11:49 PM EST, November 6, 2012
Congressman Robert Hurt has been voted into a second term in the 5th Congressional District.
It didn't take voters long for voters to decide they wanted Congressman Hurt in office.
Hurt made his acceptance speech feel more like a fireside chat than a political speech.
"I feel very strongly and optimistic about the future of this country and I'm an optimistic by nature and I think most Americans are,” Hurt said. “I'm an optimist by nature because I really do believe our brightest days as a nation are ahead of us. They're ahead of us, they're not behind us. They're ahead of us."
He talked about his experiences touring the 5th District and the people he met.
The district is 10,000 square miles, larger than the state of New Jersey.
Hurt also got serious about his next term, saying he's ready to reduce the national debt and continue his work in Washington.
Hurt won Fauquier County, that's his opponent, John Douglass' home.
Hurt’s winning rally was filled mostly with friends and family.
His mom even cooked ham biscuits.
According to the Associated Press, Republican Robert Hurt has won his re-election bid to the U.S. House of Representatives' 5th District seat.

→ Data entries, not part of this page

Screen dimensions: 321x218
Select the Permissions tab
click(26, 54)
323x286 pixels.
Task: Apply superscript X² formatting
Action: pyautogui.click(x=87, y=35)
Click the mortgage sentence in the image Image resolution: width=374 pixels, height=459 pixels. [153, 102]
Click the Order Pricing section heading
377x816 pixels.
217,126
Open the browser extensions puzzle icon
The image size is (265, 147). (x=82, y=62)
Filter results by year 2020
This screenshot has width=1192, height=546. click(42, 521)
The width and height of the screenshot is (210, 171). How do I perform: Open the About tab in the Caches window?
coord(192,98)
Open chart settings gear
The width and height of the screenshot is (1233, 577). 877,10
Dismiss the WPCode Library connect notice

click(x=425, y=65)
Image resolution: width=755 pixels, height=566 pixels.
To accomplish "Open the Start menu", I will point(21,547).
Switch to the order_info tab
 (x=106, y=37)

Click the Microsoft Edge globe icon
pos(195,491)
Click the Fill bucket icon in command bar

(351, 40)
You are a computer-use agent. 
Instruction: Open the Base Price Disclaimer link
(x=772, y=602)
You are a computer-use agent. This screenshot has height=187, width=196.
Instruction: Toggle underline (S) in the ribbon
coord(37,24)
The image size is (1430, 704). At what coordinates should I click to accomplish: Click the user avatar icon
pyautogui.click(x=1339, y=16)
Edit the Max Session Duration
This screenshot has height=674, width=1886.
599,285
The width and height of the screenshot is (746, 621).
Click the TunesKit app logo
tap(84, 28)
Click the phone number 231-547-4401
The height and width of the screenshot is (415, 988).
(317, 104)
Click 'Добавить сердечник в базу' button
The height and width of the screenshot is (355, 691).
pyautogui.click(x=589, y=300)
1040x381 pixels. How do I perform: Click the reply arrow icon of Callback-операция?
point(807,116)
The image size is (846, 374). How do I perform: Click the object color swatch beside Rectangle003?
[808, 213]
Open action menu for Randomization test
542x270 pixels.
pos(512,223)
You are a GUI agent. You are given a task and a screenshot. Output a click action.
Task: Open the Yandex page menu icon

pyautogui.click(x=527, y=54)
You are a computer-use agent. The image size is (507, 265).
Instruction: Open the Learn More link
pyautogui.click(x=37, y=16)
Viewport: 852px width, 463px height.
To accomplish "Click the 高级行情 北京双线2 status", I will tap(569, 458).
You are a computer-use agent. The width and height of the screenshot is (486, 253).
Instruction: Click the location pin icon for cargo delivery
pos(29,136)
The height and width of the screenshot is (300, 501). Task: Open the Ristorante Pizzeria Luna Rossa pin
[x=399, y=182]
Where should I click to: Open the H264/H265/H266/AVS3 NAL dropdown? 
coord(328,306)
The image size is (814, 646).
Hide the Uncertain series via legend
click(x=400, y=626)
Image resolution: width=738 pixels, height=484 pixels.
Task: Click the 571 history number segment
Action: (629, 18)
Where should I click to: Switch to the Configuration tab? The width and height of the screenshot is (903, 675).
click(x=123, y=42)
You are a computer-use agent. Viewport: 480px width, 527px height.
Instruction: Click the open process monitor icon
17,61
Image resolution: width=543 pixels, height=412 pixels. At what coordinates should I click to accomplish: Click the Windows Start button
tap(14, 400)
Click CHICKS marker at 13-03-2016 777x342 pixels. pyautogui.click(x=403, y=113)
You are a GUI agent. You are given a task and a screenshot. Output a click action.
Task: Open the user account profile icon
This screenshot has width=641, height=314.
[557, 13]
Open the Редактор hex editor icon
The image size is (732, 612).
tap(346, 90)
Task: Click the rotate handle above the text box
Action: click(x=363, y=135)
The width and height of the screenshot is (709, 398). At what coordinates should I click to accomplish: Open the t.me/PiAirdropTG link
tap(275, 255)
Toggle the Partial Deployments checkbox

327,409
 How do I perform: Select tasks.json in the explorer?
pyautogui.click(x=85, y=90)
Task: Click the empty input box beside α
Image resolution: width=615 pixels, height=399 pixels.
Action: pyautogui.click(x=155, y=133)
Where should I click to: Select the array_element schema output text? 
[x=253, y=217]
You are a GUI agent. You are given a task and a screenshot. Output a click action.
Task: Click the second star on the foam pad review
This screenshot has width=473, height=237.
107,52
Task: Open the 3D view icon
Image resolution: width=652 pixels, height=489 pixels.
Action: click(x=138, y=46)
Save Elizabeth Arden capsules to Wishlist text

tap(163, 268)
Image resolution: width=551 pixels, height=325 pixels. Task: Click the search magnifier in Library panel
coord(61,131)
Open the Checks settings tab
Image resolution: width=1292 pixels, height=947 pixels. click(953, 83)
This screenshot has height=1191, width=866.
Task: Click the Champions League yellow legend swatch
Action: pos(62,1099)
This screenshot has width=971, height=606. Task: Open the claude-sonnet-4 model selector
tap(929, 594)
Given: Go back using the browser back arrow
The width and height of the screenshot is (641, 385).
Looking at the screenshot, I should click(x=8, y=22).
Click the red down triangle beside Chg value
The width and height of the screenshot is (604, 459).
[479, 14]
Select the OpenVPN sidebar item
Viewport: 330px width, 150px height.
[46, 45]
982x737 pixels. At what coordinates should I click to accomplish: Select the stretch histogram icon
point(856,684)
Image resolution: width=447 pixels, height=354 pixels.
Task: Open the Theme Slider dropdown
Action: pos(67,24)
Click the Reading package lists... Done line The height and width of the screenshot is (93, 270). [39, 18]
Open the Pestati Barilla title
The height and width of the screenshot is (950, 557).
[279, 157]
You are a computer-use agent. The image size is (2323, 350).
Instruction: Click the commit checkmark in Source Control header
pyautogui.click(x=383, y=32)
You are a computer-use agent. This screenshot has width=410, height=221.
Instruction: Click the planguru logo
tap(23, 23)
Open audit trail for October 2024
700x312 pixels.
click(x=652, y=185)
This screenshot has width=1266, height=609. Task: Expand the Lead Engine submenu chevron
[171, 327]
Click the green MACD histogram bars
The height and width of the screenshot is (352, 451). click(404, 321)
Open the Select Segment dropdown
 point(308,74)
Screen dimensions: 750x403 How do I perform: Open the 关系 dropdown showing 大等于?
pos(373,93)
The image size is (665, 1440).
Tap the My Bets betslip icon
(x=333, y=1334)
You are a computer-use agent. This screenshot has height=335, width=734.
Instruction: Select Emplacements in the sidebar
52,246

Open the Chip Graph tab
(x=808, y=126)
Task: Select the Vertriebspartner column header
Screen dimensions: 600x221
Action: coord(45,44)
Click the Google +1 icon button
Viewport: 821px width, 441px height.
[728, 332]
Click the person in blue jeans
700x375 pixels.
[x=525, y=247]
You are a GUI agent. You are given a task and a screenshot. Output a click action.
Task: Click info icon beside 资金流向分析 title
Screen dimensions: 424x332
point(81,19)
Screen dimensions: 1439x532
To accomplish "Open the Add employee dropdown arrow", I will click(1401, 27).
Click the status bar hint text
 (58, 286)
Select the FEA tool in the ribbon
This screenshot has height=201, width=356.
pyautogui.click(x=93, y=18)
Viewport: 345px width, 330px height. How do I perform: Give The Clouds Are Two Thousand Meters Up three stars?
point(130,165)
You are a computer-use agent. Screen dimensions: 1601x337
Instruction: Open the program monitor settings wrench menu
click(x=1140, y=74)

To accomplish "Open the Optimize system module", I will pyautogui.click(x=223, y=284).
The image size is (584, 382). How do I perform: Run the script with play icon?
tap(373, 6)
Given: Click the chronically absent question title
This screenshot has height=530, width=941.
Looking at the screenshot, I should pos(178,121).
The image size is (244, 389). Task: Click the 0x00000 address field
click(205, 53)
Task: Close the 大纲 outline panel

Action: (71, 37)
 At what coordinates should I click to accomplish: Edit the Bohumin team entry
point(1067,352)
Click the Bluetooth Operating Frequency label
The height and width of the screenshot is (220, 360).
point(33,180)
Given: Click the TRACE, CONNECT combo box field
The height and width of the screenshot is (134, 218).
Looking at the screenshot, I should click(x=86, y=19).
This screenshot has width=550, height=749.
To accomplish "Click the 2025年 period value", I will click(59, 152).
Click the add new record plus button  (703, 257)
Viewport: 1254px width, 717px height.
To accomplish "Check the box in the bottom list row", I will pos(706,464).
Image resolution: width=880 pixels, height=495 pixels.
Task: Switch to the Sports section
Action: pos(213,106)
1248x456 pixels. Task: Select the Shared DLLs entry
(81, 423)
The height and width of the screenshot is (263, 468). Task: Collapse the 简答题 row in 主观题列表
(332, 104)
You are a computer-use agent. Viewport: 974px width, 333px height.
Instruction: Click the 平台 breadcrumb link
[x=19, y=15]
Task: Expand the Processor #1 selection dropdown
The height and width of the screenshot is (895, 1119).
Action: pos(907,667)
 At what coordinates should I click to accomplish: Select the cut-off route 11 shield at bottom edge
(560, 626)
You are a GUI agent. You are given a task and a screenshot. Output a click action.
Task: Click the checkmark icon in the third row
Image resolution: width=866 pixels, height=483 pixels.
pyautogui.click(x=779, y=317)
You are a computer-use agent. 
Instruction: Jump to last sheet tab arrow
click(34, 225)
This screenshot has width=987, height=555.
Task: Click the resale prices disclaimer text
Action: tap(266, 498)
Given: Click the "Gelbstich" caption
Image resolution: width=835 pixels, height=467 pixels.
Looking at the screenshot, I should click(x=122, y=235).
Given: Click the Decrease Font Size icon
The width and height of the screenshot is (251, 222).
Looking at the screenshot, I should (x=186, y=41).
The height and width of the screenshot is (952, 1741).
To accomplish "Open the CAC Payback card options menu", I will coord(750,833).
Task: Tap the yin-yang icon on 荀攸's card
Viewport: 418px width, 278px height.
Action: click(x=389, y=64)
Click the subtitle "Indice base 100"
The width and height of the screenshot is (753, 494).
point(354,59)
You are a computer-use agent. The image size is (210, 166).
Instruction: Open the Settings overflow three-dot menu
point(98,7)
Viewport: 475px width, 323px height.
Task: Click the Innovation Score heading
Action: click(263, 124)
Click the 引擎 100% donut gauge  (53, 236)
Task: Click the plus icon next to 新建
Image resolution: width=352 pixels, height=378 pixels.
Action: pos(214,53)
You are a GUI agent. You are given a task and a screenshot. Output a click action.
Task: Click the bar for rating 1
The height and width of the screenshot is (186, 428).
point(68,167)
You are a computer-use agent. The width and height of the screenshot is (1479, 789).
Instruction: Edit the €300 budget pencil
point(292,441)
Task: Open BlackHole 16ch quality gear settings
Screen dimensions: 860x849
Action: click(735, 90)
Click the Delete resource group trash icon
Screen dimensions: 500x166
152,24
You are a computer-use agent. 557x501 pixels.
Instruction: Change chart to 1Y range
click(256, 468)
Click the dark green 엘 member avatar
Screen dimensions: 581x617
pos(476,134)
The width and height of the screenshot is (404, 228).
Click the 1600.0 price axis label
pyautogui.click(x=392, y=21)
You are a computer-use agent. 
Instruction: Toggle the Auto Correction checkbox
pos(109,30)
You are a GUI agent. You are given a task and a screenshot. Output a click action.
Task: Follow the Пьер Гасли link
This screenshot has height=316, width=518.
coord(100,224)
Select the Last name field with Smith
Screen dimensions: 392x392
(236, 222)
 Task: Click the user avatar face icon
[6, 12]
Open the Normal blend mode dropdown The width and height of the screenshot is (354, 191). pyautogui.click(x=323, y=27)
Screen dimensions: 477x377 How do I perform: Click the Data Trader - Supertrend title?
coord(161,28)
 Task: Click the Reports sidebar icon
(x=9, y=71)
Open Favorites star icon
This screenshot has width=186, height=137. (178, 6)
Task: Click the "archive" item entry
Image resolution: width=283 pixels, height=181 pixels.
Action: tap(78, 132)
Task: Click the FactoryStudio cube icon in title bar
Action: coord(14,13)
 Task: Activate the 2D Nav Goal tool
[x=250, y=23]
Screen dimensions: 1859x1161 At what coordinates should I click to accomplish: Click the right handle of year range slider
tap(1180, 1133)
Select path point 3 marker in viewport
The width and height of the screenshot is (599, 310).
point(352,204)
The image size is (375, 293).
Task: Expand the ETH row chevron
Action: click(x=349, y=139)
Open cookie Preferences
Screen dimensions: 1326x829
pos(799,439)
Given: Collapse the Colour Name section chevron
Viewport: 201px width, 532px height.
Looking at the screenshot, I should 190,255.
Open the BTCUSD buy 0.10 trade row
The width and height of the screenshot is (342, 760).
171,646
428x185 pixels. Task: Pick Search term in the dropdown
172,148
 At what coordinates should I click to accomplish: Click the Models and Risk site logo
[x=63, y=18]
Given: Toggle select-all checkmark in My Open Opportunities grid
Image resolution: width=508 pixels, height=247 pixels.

Hurt defeated Democrat John Wade Douglass and Independent Greens candidate Kenneth Hildebrandt.
In the 5th Congressional district, current congressman Robert Hurt is seeking a second term in the U.S. House of Representatives.
His two opponents have put up a fight this election year.
This has been a race that's focused largely around a decades old debate of uranium mining.
Congressman Hurt has continuously said he doesn't have an opinion about lifting Virginia's 30 year ban.
His opponent, General John Douglass, made the issue his number one talking point saying if elected he would ban uranium mining near populated areas.
Hurt spent the day touring the district from Fauquier County in Northern Virginia down to Pittsylvania County.
He voted this afternoon at his poll here in Chatham with his family.
This scene is probably different than what most of you saw Tuesday because he didn't have to put up with long lines.
His opponent, John Douglass, voted near his home in the northern section of the Fifth District.
He talked to voters and made one last pitch on Election Day.
Their third-party opponent, Ken Hildebrandt, has kept a quiet campaign this year.
Not pushing his issues in publicized television ads or at rallies.
Since last month's congressional debate in Danville, voters have said the issue of uranium could sway voters away from Hurt.
We'll see if that has any pull Tuesday in the polls.